Toronto’s young and inexperienced core failed its first playoff test on the road, falling to the Nets 102-98 at Barclays Center on Friday night.
When leading 2-1, the Nets have won six consecutive playoff series and are 7-1 all-time in such situations.
Fans at the arena were predominantly respectful during the game, chanting “USA” and “Brooklyn.”
Beforehand, Jason Kidd said Ujiri’s comments weren’t bulletin board material.
“As coaches or players, we just focus on the game,” Kidd said. “That’s between the fans and the media to have a story or talk about. But for the players, it’s about basketball and being able to execute on both ends offensively and defensively.”
While speculation of Brooklyn’s angst towards Ujiri prior to Game 3 was overhyped in retrospect, the keys to Brooklyn’s success against Toronto remain the same – a heavy dosage of Joe Johnson posting up on the wing and Deron Williams’ return to “D-Will” form.
“Those two are playing extremely well, they’re very aggressive,” Kidd said. “Joe is causing a lot of problems. They’re looking to double-team and trap him when he has the ball and his teammates are stepping up. Deron is one of those guys.”

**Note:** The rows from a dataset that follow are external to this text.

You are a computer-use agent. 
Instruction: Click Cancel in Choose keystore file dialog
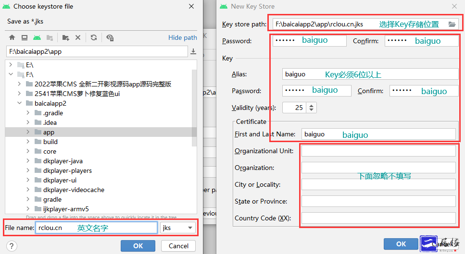[178, 246]
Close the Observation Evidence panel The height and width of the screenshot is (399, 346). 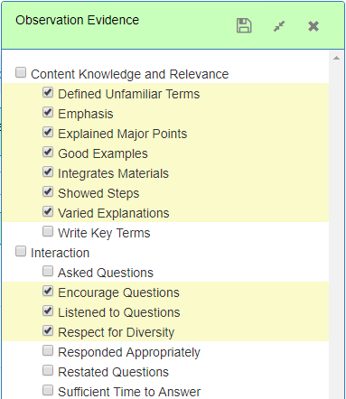(313, 26)
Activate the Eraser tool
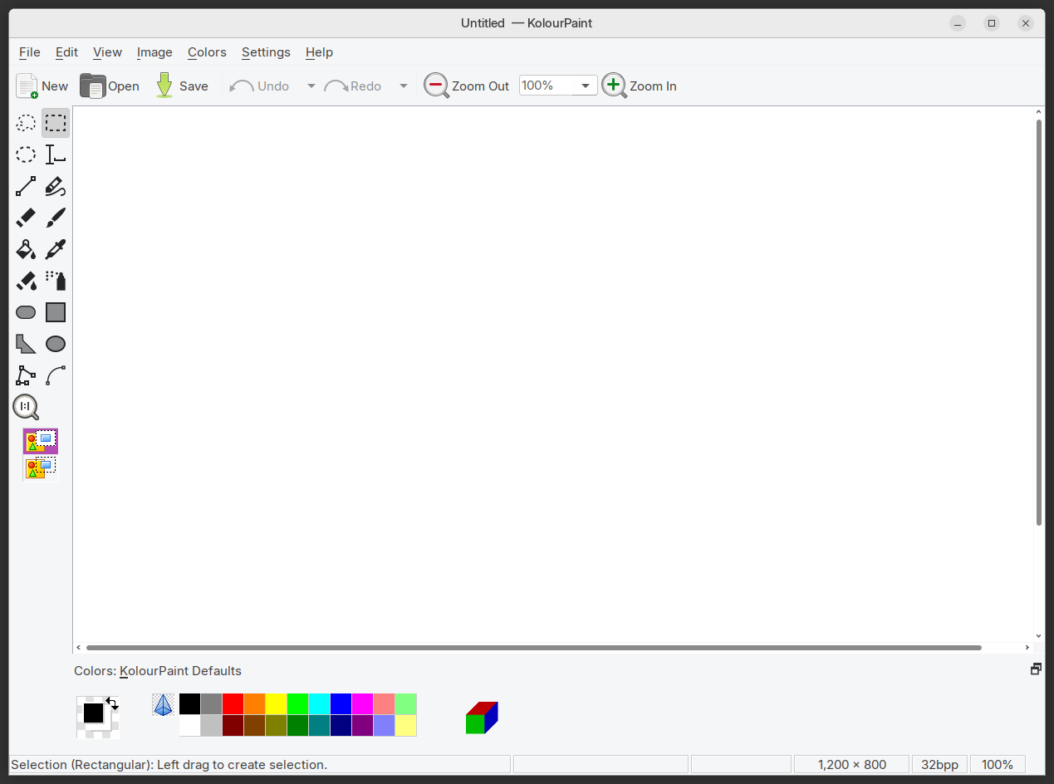Viewport: 1054px width, 784px height. [x=26, y=218]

Through the first three games of the series, Johnson is averaging 23.7 points per game while shooting the leather off the basketball from the field (.605) and perfectly from the foul line (16-16). Williams has averaged 20.3 points per game.
In the two victories, both have stepped up their games. Johnson is averaging 26.5 points per game while shooting an even higher percentage (.633) from the field. Williams is averaging 23 points per game while shooting a respectable percentage from the field (.441).

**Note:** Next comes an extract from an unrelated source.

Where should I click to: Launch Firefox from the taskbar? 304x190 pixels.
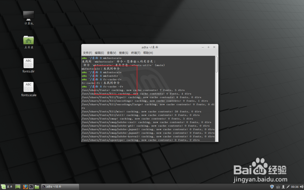(x=25, y=187)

This is the type of impact Billy King envisioned when he originally paired the two guards.
“This is a great day, because we’ve put together what I call the best backcourt in the NBA,” King said. “There are a lot of good backcourts, but I don’t think there are many where you’ve got two guys that can get 18-20 points every night and defend their positions.”
“I think we had to learn to play with each other,” Williams said. “We’re two guys that, I’m not saying we dominated the ball, but we had the ball in our hands a lot and we’ve had to learn to share the ball and also learn where each other is going to be. I think we have a great understanding of that right now. When Joe’s playing in the post, I know when the double-team is coming, where I have to be.”
Dwane Casey acknowledged Toronto’s struggles guarding Brooklyn’s cohesive backcourt.
“One-on-one, that’s the difference,” Casey said. We’ve got to do a better job of getting the help there quicker and when we do get it there, we’re in pretty good shape in those situations. We’ve got to make sure we recognize where they are on the floor. They’re two great one-on-one players and there’s no one on our team that’s going to guard them by themselves, so we’ve got to make sure we get help there.”
Raptors All-Star DeMar DeRozan has been one of Toronto’s players with the unenviable task of trying to guard Johnson at times on the wing and in the post.
“He’s a big body,” DeRozan said. “It’s tough once he gets you down there and get his hip on you. He’s very crafty with the ball and his floater. You really can’t give him too much to do it once he gets six or seven feet in there. We’ve just got to be quicker on the double teams.”
Johnson has scored at will on the block without a double-team by using a fadeaway jumper, a floater extending to the foul line and a crossover dribble that has left Toronto defenders in the dust when operating just inside the arc.
After Game 3, I asked Johnson why he’s been so successful posting up against Toronto.
“I was just being patient,” Johnson replied. “Throughout the first half, I saw them coming at me with double-teams so I was just trying to make the right play for my teammates and we were rolling early. In the second half, it opened up and I got a couple of easy looks.”
The right play for Johnson and the Nets has been to swing the ball around the perimeter ultimately finding Williams or Paul Pierce for open looks at the rim.
When Johnson and Williams are clicking, so are the Nets.
“We need that, we need that from (Deron) and Joe constantly,” Pierce said. “When these guys are getting into the paint, making plays, scoring, getting to the free throw line, we’re a better team.”
In a series that has been separated by one point over seven total games (regular season included) between Brooklyn and Toronto, with the Raptors having outscored the Nets 678-677, every basket from Johnson and Williams is crucial to winning the series and advancing to the next round.